Gli archeologi: «Giovani o meno, non siamo schiavi da 3,4 euro l’ora»
Beni Culturali Intervista al presidente dell'Associazione Nazionale Archeologi Salvo Barrano sul bando dei 500 "giovani per la cultura" al Mibac
Beni Culturali Intervista al presidente dell'Associazione Nazionale Archeologi Salvo Barrano sul bando dei 500 "giovani per la cultura" al Mibac
Per il ministero dei Beni Culturali si può essere ancora giovani a 34 anni. Chi ha solo un mese di età in più non potrà partecipare al bando per la selezione di 500 under 35 per inventariare e digitalizzare il patrimonio culturale. Ai vincitori verrà erogata un’indennità da 5 mila euro lordi, 416 euro al mese, 20,8 al giorno, 3,4 all’ora. «Rivedrò personalmente tutte le clausole del bando – ha promesso il ministro per i Beni Culturali – e ove ci fossero errori porremo rimedio». Bray ha replicato così alla campagna contro i «500 schiavi» del Mibac rilanciata dall’Associazione Nazionale Archeologi (Ana) che l’11 gennaio 2014 organizzerà una manifestazione di protesta a Roma alla quale hanno aderito decine di associazioni dei beni culturali e del lavoro autonomo. A Salvo Barrano, presidente dell’Ana, chiediamo se è soddisfatto della risposta del ministro Bray.
Nel decreto «Valore Cultura» c’è il tax credit per il cinema, il ripristino della Sopritendenza di Pompei… cosa c’è che non va?
L’idea di politica del lavoro. Avevano 2,5 milioni di euro e hanno pensato di fare assistenzialismo stile anni Ottanta. Questo bando mi ricorda il progetto di De Michelis sui “giacimenti culturali”, un progetto una tantum sulla schedatura e informatizzazione del patrimonio. Furono spesi miliardi di lire senza lasciare nulla. Oggi parlano di tirocini e stage, ma non fanno altro che creare lavoro precario.
Bray esclude però nuove assunzioni a causa del blocco del turn-over, per questo ha promosso un’iniziativa per i giovani…

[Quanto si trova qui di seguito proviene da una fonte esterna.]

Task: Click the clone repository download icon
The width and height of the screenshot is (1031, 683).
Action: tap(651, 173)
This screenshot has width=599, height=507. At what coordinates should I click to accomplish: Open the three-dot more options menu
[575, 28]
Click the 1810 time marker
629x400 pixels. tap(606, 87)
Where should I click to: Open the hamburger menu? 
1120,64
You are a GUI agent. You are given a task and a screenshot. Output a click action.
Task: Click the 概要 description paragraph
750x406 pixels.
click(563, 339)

Già definire «giovane» un trentenne puzza di paternalismo. Che senso ha creare un nuovo tirocinio se in Italia esistono decine di scuole di specializzazione in archivistica, in archeologia, in storia dell’arte? Cosa vogliono formare? Altri precari? Non ce n’è bisogno. Il mercato è già saturo di figure ultra specialistiche e iperformate nel campo dell’archivistica e della digitalizzazione…
I tirocinanti non entrerebbero in competizione con il personale al lavoro in questi campi. È vero?

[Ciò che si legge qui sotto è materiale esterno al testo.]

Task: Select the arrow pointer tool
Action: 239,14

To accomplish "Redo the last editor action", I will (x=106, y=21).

Non temiamo la competizione, ma la presa in giro. Queste cinquecento persone rischiano di cadere nella trappola in cui purtroppo sono rimasti impigliati già centinaia di professionisti. Per fare un tirocinio o uno stage non c’è bisogno di 1400 ore minime, basta un modulo di formazione, un paio di mesi e poi bisogna mettere questa gente a lavorare. Non certo a 3,4 euro all’ora. Così facendo il ministero legittima tutti, pubblico e privato, a pagare i lavoratori la stessa cifra.
Che cosa chiedete allora?
Va ribaltata l’impostazione del bando. Dev’essere una selezione sulla base di curriculum e competenze per incarichi professionali. Chiediamo il raddoppio del compenso, e non un’indennità, per un incarico al quale si possano affiancare altre attività. Chiediamo di eliminare il requisito dei 35 anni.
Questa campagna contro i tirocini può avere un risultato sulla politica, visto che il Pd si preapra a presentare il suo «Job act»?
Spero che Renzi, e la responsabile lavoro del partito Madia, assumano una posizione diversa sugli stage e i tirocini, ma anche sul lavoro in generale, rispetto a quanto sta facendo il governo. Il decreto lavoro Giovannini, le misure sul lavoro gratuito all’Expo 2015, dimostrano che è prigioniero della logica degli altri governi: dualismo del mercato del lavoro, iniquità previdenziale, paternalismo. Mi aspetto un’inversione di rotta che valorizzi la dignità del lavoro e delle competenze, che sono la chiave di volta per il rilancio anche dei beni culturali.